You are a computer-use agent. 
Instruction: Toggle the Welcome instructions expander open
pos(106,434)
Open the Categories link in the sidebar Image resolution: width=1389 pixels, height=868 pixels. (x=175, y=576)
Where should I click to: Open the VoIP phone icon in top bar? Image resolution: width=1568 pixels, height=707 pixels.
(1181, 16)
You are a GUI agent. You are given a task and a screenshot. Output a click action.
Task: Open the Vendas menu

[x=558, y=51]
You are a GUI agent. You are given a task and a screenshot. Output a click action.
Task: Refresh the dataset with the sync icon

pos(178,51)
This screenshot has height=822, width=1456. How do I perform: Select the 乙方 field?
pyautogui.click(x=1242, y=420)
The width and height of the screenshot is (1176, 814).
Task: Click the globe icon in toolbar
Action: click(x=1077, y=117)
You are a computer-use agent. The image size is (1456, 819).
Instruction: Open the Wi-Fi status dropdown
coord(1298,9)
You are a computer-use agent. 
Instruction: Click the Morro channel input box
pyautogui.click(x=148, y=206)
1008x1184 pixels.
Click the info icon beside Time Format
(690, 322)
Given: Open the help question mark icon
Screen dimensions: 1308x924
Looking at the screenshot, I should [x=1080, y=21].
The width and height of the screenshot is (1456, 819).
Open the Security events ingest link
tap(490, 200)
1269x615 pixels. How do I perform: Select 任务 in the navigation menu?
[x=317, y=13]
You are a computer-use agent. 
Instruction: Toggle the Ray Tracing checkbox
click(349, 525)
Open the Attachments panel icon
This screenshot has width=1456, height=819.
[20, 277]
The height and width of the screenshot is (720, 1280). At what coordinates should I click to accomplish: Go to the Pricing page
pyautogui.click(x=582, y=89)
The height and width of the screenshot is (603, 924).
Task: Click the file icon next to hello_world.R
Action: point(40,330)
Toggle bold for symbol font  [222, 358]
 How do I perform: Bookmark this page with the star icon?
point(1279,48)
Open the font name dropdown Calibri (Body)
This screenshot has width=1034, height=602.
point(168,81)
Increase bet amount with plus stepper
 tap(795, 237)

DIRECTION -> Rewrite all of the rows above, replacing "computer-use agent" with "desktop automation agent" and leaving everything else unchanged.

TASK ANSWER ->
You are a desktop automation agent. 
Instruction: Toggle the Welcome instructions expander open
pos(106,434)
Open the Categories link in the sidebar Image resolution: width=1389 pixels, height=868 pixels. (x=175, y=576)
Where should I click to: Open the VoIP phone icon in top bar? Image resolution: width=1568 pixels, height=707 pixels.
(1181, 16)
You are a GUI agent. You are given a task and a screenshot. Output a click action.
Task: Open the Vendas menu

[x=558, y=51]
You are a GUI agent. You are given a task and a screenshot. Output a click action.
Task: Refresh the dataset with the sync icon

pos(178,51)
This screenshot has height=822, width=1456. How do I perform: Select the 乙方 field?
pyautogui.click(x=1242, y=420)
The width and height of the screenshot is (1176, 814).
Task: Click the globe icon in toolbar
Action: click(x=1077, y=117)
You are a desktop automation agent. The image size is (1456, 819).
Instruction: Open the Wi-Fi status dropdown
coord(1298,9)
You are a desktop automation agent. 
Instruction: Click the Morro channel input box
pyautogui.click(x=148, y=206)
1008x1184 pixels.
Click the info icon beside Time Format
(690, 322)
Given: Open the help question mark icon
Screen dimensions: 1308x924
Looking at the screenshot, I should [x=1080, y=21].
The width and height of the screenshot is (1456, 819).
Open the Security events ingest link
tap(490, 200)
1269x615 pixels. How do I perform: Select 任务 in the navigation menu?
[x=317, y=13]
You are a desktop automation agent. 
Instruction: Toggle the Ray Tracing checkbox
click(349, 525)
Open the Attachments panel icon
This screenshot has width=1456, height=819.
[20, 277]
The height and width of the screenshot is (720, 1280). At what coordinates should I click to accomplish: Go to the Pricing page
pyautogui.click(x=582, y=89)
The height and width of the screenshot is (603, 924).
Task: Click the file icon next to hello_world.R
Action: point(40,330)
Toggle bold for symbol font  [222, 358]
 How do I perform: Bookmark this page with the star icon?
point(1279,48)
Open the font name dropdown Calibri (Body)
This screenshot has width=1034, height=602.
point(168,81)
Increase bet amount with plus stepper
 tap(795, 237)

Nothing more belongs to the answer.